* begin *

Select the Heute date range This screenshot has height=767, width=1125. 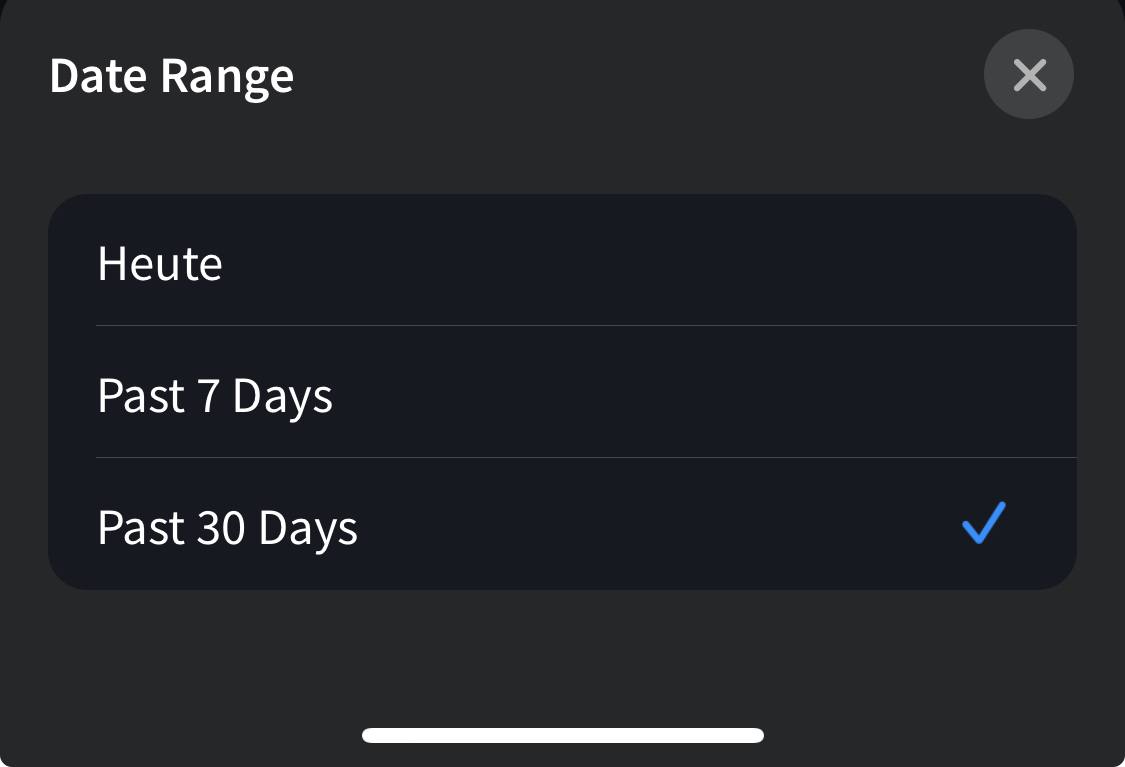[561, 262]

* end *
* begin *

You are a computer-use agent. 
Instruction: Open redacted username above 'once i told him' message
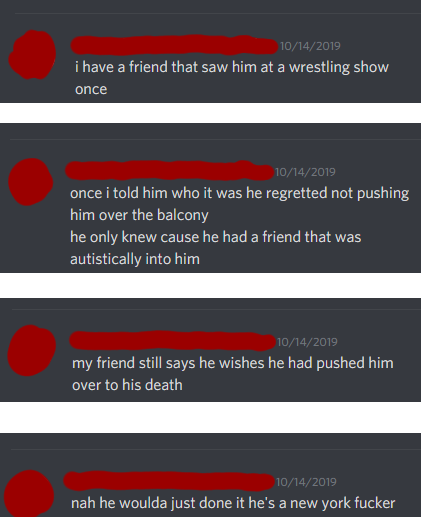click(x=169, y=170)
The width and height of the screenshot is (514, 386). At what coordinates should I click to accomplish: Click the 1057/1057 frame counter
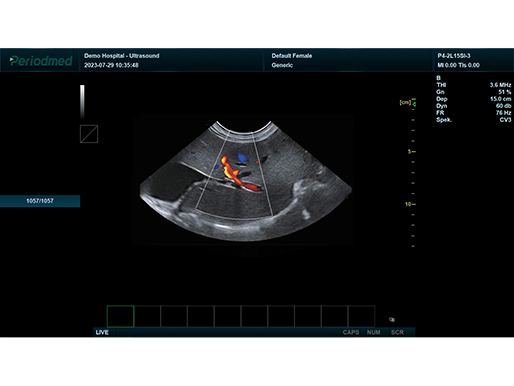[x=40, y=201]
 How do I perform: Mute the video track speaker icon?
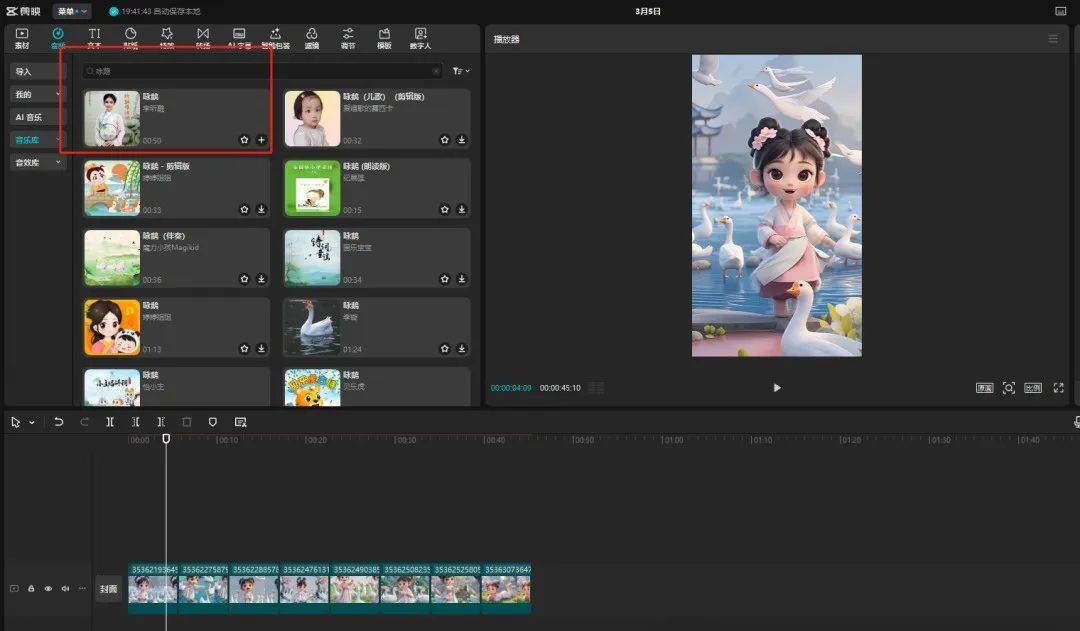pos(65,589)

* end *
* begin *

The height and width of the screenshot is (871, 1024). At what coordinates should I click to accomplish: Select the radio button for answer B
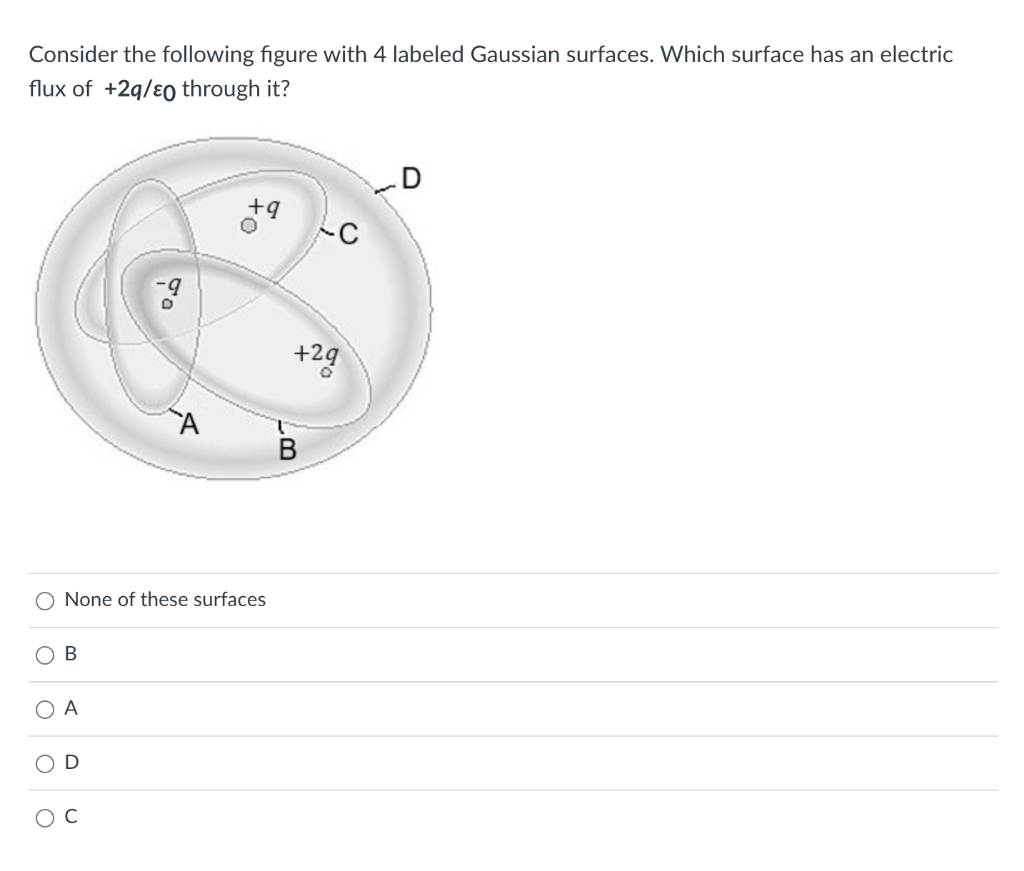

* end *

→ **PROBLEM**
Starting with the line that contains "How do I perform: Mute" and going on through the line that contains "pos(65,589)", rewrite that data as a numbered list with any blank lines dropped. Leave the pictures out of your answer.

→ **FULL RESPONSE**
1.  How do I perform: Mute the video track speaker icon?
2. pos(65,589)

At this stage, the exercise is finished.